Mumford Procedure Post-Operative Rehabilitation Protocol
Immediate Post-Operative Phase (Day 1 - Week 2)
Begin rehabilitation immediately on postoperative day one with early mobilization and multimodal pain management, avoiding strict immobilization to optimize functional recovery and minimize complications. 1
- Start mobilization on postoperative day one regardless of the surgical procedure, as immediate activity without immobilization has been shown to be safe and effective for shoulder surgery 1, 2
- Apply cryotherapy during the first postoperative week to reduce pain (Level 1 evidence) 1
- Implement multimodal pain control strategies to facilitate early movement 1
- Remove drains, catheters, and lines as soon as safely possible to facilitate mobilization 3
Evidence Supporting Immediate Mobilization
The accelerated rehabilitation approach without immobilization following shoulder arthroplasty demonstrates non-inferiority with fewer postoperative complications, particularly related to falls, and provides psychological advantages with earlier return to function 2. This contrasts with traditional protocols requiring 3-6 weeks of immobilization, which show no superior outcomes 2.
Early Rehabilitation Phase (Weeks 2-6)
Progress to protected passive range of motion exercises while initiating isometric strengthening when pain-free. 1, 4
- Begin isometric quadriceps-equivalent exercises (isometric shoulder stabilizers) on postoperative day one when pain-free 1
- Introduce neuromuscular electrostimulation during weeks 2-8 to re-educate voluntary muscle contraction (Level 1 evidence) 1
- Combine neuromuscular training with early strength training throughout rehabilitation 1
- Progress passive range of motion gradually based on tissue healing and patient response 4
Active Rehabilitation Phase (Weeks 6-12)
Transition to active range of motion restoration and progressive strengthening beginning at postoperative week 12. 1, 4
- Restore full active range of motion before advancing to resistance training 4
- Implement structured, goal-based progression that prioritizes neuromuscular control 1
- Continue multimodal rehabilitation including cardiovascular, respiratory, and mobilization physiotherapy 3
Critical Timing Consideration
Postoperative rehabilitation started within the first 2 weeks reduces complications and hospital length of stay (Grade 2+ recommendation) 3. Delaying structured rehabilitation beyond 8 weeks may compromise medium- and long-term outcomes 3.

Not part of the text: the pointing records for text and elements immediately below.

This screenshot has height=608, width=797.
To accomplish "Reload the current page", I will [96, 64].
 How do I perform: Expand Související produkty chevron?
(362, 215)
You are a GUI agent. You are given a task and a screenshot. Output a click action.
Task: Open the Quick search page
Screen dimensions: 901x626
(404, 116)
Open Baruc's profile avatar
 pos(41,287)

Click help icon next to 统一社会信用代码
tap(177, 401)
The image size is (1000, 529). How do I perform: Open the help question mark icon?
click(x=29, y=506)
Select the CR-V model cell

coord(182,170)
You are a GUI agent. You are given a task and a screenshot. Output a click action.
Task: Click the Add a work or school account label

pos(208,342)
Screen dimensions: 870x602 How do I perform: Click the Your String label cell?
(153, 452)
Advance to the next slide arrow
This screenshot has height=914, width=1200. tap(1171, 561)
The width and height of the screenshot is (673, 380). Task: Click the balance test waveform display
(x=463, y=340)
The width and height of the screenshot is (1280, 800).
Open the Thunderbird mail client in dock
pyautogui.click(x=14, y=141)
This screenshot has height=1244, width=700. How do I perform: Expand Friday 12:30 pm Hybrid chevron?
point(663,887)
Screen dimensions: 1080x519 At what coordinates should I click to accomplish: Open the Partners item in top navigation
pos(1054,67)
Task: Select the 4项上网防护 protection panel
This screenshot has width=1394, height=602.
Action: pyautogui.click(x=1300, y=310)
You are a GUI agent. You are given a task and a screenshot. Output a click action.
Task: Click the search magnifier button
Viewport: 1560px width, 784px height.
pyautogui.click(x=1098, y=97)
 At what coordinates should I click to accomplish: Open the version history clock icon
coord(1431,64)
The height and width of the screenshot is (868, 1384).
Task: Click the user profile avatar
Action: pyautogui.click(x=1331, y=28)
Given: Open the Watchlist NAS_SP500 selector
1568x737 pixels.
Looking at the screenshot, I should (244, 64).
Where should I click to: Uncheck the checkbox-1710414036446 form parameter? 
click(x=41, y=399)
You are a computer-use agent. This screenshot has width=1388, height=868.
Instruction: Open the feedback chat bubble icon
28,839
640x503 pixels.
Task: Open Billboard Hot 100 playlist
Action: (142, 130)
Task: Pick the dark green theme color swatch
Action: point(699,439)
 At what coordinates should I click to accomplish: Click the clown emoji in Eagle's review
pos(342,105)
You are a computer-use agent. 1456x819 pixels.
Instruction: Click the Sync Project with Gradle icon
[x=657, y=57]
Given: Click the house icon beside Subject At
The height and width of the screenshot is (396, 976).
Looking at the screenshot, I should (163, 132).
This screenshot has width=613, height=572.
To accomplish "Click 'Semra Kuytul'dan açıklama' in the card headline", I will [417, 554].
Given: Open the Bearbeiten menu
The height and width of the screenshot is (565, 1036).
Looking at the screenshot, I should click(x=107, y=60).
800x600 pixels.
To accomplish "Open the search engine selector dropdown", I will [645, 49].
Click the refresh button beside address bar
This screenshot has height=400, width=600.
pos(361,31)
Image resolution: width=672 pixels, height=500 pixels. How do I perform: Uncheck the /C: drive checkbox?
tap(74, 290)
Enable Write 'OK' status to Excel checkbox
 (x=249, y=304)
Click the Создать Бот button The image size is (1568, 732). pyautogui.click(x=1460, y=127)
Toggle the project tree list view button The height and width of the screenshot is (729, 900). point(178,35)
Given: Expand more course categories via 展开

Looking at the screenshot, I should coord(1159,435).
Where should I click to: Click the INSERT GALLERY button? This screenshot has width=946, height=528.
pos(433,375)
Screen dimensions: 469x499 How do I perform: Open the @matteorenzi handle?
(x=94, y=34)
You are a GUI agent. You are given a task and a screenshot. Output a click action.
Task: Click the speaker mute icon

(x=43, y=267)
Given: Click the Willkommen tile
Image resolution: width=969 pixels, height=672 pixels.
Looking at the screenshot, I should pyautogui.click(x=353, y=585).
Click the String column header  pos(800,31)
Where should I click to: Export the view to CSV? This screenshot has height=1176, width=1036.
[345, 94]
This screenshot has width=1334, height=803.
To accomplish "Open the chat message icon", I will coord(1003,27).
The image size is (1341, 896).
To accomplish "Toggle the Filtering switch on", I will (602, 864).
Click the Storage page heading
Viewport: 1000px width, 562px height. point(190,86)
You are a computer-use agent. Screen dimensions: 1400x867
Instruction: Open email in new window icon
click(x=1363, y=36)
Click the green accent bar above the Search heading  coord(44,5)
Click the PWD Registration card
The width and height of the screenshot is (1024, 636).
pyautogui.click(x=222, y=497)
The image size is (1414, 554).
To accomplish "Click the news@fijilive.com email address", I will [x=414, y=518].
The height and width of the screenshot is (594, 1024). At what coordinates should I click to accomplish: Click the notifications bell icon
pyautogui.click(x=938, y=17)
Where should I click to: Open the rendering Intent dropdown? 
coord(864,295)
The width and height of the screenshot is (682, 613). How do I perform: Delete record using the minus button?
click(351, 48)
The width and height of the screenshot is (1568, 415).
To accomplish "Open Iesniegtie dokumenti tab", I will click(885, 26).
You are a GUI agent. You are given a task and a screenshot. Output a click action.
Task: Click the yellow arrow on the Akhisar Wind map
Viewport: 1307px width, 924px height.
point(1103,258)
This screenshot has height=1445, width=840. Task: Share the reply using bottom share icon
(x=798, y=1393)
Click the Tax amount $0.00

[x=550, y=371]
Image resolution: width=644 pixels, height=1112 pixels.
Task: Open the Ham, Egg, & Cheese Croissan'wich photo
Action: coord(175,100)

Advanced Strengthening Phase (Weeks 12+)
Continue structured rehabilitation for 9-12 months for patients returning to high-intensity activities or physically demanding work. 1
- Progress to sport-specific or work-specific functional training 1, 4
- Combine neuromuscular training with progressive strength training (Level 1 evidence) 1
- Use objective criteria rather than time alone to determine progression 1
Return-to-Activity Criteria
Do not base return to full activity on time alone; use objective functional criteria including no pain or swelling, full range of motion, and limb symmetry index >90% for strength testing. 1
- Minimum criteria include: no pain or swelling, full range of motion, limb symmetry index >90% for strength and functional tests, and completion of activity-specific training program 1
- Ensure patient demonstrates correct movement patterns without compensation 1
Common Pitfalls to Avoid
- Avoid prolonged immobilization (3-6 weeks in a sling), as this provides no superior outcomes and may increase complications 2
- Do not delay rehabilitation initiation beyond the first 2 weeks, as this compromises outcomes 3
- Avoid isolated single-modality therapy; multimodal rehabilitation combining cardiovascular, respiratory, and mobilization physiotherapy is superior to isolated techniques 3
- Do not progress based on time alone; use objective functional criteria to guide advancement 1
Rehabilitation Intensity and Monitoring
Follow the "10% rule" - increase activity intensity and duration by no more than 10% per week to prevent overload 5. Use pain or symptom provocation as the primary indicator to guide progression; if symptoms return during activity, reduce intensity until symptoms resolve 5.